◆ **Compito da svolgere**
Riscrivi come lista JSON di stringhe le righe dell'elenco a partire da quella che contiene "RB Computing Systems (55, 42)" e fino a quella che contiene "RB Computing Service (54, 30)", entrambe comprese. Metti una stringa per riga e tralascia le righe vuote.

(Voci di testo e posizione)
----

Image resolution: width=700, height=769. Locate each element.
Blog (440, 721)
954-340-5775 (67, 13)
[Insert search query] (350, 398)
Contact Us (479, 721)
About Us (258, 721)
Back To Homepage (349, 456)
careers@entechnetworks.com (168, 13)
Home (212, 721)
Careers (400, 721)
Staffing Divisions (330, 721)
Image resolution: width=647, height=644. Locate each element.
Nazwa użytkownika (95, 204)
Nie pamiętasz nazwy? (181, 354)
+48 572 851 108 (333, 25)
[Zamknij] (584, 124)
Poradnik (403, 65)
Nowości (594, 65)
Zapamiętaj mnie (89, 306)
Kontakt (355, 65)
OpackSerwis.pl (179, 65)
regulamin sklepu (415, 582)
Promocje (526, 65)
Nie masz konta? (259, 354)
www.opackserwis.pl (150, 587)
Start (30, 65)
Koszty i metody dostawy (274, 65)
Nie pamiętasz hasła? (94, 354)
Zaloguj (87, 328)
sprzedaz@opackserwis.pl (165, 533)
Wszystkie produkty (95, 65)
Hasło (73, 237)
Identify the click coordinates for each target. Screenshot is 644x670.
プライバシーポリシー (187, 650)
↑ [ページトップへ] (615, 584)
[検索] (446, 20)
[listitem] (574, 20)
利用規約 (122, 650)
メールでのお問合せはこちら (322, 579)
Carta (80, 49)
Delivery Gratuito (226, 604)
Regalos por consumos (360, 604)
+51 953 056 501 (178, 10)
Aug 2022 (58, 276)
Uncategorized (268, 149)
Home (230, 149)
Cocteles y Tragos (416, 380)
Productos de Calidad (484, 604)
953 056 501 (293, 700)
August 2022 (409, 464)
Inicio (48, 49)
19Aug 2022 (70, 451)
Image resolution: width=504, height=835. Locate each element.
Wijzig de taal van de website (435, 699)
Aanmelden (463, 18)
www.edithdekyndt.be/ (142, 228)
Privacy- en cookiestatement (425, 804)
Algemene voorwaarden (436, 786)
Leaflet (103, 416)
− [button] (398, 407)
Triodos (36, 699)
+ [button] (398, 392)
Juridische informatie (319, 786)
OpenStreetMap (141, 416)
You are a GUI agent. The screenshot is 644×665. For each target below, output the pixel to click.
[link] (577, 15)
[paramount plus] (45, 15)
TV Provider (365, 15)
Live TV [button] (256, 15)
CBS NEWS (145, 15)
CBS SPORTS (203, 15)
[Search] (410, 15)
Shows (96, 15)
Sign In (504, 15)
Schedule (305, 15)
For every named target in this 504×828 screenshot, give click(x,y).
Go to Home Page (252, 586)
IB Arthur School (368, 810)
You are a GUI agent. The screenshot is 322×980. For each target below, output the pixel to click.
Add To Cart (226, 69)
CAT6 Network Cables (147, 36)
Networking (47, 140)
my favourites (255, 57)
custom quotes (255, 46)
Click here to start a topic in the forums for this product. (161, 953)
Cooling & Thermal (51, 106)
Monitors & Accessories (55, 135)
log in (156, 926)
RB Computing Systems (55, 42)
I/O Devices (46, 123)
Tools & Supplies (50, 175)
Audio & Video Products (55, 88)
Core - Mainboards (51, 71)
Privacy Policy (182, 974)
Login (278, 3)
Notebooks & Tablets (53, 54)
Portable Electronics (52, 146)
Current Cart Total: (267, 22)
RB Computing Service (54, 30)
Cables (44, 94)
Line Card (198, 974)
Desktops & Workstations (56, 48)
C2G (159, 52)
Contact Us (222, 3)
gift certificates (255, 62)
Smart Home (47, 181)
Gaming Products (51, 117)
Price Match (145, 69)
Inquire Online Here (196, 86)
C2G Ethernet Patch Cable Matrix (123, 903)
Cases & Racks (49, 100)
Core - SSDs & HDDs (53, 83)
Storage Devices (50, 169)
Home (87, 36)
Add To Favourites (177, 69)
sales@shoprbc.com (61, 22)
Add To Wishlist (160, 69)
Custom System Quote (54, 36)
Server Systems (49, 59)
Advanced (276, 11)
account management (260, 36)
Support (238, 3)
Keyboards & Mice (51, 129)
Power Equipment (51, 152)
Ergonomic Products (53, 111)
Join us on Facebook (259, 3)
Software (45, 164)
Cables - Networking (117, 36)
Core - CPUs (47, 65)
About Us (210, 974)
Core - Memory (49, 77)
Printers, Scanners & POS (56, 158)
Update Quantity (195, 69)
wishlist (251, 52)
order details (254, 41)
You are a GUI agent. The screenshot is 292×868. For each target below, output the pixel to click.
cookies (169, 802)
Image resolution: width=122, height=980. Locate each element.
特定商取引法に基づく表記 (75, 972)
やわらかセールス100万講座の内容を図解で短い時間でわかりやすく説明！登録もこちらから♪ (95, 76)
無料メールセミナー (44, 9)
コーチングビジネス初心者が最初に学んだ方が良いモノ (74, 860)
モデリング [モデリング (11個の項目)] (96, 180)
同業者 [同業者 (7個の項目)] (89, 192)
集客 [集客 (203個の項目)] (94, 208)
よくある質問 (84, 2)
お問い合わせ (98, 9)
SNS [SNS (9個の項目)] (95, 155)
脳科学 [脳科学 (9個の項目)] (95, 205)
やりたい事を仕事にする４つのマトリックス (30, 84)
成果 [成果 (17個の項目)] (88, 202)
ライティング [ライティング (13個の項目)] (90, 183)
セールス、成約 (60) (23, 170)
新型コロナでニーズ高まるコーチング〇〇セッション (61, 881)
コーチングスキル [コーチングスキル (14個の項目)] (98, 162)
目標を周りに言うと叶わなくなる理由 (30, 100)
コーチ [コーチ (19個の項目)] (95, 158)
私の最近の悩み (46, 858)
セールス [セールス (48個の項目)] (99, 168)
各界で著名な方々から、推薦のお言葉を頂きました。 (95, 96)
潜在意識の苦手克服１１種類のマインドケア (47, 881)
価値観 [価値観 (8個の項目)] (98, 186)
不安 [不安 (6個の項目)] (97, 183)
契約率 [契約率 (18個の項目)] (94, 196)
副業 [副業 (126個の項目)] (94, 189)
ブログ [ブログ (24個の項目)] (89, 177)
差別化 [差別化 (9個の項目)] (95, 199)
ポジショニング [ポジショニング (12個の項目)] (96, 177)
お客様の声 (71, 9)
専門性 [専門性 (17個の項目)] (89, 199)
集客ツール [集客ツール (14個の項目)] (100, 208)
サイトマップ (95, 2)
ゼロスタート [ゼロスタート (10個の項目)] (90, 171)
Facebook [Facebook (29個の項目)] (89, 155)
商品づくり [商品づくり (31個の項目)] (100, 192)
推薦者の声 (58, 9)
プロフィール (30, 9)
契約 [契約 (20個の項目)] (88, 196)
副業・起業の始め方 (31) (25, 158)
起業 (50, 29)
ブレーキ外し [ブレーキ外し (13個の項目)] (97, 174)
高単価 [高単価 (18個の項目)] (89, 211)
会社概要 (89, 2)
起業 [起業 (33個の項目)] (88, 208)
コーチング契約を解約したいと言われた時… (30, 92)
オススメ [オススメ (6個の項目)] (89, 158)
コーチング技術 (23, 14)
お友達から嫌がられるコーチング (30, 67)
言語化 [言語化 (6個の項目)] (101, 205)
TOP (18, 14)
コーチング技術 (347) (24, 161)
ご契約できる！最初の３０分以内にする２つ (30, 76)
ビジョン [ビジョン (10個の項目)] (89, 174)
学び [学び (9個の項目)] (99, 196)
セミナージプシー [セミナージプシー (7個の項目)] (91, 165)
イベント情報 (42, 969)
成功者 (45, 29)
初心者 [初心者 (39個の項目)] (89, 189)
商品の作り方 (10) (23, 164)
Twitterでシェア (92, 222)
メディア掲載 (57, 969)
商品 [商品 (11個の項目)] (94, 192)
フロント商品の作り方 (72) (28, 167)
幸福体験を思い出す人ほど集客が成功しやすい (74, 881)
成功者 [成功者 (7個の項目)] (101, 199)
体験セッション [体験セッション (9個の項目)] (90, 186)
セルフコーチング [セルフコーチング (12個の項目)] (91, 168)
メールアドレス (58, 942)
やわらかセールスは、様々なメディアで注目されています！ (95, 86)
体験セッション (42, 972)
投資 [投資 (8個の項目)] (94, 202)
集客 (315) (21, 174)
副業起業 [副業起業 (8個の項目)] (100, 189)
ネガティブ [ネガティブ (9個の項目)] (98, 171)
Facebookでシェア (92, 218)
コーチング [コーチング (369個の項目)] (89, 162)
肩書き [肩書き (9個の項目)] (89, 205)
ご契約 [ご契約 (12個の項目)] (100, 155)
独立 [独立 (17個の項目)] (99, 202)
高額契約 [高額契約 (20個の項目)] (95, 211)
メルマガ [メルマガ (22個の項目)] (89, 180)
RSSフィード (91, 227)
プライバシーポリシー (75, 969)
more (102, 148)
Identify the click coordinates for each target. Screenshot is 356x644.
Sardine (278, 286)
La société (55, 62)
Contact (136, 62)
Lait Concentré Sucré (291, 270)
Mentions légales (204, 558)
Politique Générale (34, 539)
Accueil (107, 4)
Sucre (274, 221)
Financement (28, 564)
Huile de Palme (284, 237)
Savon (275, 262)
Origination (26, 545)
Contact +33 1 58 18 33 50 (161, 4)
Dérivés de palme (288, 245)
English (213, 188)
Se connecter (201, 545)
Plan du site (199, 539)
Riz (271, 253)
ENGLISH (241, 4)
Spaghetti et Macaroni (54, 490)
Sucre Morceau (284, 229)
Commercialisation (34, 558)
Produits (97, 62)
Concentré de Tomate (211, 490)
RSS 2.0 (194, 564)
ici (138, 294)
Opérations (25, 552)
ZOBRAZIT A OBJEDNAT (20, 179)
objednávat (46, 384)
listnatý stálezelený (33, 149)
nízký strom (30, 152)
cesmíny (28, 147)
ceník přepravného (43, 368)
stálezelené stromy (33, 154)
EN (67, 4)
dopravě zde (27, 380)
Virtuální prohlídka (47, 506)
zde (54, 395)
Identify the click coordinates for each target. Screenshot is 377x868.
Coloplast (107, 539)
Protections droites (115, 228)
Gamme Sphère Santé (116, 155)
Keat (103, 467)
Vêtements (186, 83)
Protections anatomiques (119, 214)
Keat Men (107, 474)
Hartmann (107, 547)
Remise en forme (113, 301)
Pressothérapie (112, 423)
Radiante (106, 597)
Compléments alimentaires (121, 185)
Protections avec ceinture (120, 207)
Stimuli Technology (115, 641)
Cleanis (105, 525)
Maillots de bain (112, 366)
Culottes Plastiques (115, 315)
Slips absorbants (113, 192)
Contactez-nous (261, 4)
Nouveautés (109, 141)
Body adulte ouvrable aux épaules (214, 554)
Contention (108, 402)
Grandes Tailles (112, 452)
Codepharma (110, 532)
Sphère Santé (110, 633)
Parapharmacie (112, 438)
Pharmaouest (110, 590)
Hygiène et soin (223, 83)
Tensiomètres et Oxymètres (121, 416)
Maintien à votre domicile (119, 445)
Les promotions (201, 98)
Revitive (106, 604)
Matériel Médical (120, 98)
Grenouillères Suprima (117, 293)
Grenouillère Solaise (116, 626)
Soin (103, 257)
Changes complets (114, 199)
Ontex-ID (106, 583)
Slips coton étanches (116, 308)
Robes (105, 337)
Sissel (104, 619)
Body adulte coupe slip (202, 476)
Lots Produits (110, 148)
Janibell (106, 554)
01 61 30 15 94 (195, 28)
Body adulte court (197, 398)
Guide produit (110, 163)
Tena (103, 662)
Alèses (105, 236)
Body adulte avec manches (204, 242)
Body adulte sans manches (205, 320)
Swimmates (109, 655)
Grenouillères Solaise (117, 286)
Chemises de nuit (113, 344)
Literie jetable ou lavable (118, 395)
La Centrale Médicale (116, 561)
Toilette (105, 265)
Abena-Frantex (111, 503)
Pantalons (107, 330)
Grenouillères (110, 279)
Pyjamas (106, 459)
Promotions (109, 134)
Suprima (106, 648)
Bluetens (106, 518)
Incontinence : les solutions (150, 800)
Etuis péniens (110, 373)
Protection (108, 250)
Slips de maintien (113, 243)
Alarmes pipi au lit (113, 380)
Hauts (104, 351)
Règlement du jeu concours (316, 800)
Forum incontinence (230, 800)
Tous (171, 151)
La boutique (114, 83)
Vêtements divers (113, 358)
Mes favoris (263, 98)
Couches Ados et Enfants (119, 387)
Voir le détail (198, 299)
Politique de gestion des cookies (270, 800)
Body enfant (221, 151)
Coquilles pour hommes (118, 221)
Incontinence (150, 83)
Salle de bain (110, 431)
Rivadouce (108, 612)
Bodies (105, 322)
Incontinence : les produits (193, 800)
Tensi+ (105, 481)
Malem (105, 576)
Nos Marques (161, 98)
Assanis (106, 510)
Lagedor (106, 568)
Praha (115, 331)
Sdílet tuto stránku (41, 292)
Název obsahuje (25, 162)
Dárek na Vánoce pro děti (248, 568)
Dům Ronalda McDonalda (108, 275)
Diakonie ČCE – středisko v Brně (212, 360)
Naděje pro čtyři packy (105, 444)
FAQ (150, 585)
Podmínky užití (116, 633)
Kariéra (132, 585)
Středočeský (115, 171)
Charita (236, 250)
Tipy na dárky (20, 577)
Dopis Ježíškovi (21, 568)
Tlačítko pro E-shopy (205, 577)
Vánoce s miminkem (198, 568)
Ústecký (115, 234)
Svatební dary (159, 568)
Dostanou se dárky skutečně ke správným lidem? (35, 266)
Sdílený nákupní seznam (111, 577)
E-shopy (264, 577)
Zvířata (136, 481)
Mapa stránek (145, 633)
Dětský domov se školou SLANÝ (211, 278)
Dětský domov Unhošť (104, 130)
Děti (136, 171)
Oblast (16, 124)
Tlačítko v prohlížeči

----

◆ **Soluzione**
[
  "RB Computing Systems (55, 42)",
  "I/O Devices (46, 123)",
  "Tools & Supplies (50, 175)",
  "Audio & Video Products (55, 88)",
  "Core - Mainboards (51, 71)",
  "Privacy Policy (182, 974)",
  "Login (278, 3)",
  "Notebooks & Tablets (53, 54)",
  "Portable Electronics (52, 146)",
  "Current Cart Total: (267, 22)",
  "RB Computing Service (54, 30)"
]